This is a comical perspective to me. I've been ass-deep in core banking APIs where we generate service references from WSDL/XSDs. Some of the resulting codegen measures in the tens of megabytes for some files. I wouldn't even attempt to quantify the number of pages of documentation. And this is just for mid size US banking domain. Microsoft Office has to work literally everywhere for everything. The fact that it's only 8000 pages of documentation is likely a miracle.
If you're working with an XML schema that is served up in XSD format, using code gen is the best (only) path. I understand it's old and confusing to the new generation, but if you just do it the boomer way you can have the whole job done in like 15 minutes. Hand-coding to an XML interface would be like cutting a board with an unplugged circular saw.
Yeah another b(w)anker dev here, complex xsds seem to be the baseline in industry as soon as the role of that spec escapes simple 1 server : 1 client use case.
One example I work with sometimes is almost 1MB of xsds and thats a rather small internal data tool.
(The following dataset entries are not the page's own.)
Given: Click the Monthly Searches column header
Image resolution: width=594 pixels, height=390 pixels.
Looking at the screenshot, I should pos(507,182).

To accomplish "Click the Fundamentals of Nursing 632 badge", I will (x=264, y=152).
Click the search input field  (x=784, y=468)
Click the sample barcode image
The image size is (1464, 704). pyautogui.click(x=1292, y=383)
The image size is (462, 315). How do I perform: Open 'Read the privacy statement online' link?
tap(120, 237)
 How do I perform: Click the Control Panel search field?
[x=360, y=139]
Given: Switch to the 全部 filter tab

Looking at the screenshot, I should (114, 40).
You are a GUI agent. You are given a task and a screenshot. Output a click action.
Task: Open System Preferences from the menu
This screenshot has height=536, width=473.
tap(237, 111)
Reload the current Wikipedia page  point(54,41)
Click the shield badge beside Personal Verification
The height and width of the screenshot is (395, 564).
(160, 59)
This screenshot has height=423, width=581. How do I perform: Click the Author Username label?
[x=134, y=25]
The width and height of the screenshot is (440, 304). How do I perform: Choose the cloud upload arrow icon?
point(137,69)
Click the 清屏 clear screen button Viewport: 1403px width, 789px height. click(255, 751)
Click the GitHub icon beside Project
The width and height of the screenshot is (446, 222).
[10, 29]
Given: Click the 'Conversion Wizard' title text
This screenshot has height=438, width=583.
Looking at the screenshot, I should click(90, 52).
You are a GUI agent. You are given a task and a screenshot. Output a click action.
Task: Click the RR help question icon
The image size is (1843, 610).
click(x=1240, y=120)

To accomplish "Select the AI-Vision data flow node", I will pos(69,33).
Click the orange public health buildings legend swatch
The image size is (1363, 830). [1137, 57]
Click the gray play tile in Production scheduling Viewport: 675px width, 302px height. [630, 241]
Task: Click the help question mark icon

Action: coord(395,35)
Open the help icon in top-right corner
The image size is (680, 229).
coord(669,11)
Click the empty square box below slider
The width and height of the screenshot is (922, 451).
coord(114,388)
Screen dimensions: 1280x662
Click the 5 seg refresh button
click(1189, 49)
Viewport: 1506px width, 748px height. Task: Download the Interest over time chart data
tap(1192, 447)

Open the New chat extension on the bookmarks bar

They even have restful json variant but its not that used, and complexity is roughly the same (you escape namescape hell, escaping xml chars etc but then tooling around json is a bit less evolved). Xml to object mapping tool is a must.
While I generally agree, I don't think the author is complaining about the XML spec's complexity per se but rather that rendering the underlying structures to a page is hard.
If you have this much complexity and there is nothing you can do to reduce it, then the next best thing is to have an incredibly convenient way to stand up a perfect client on the other side of the fence within a single business day.
It's not that I agree with the characterization in the OP, that these formats are deliberately obtuse. It's that I do agree about them being obtuse, and that being able to say that you can auto-generate bindings for them doesn't actually help to make them not obtuse.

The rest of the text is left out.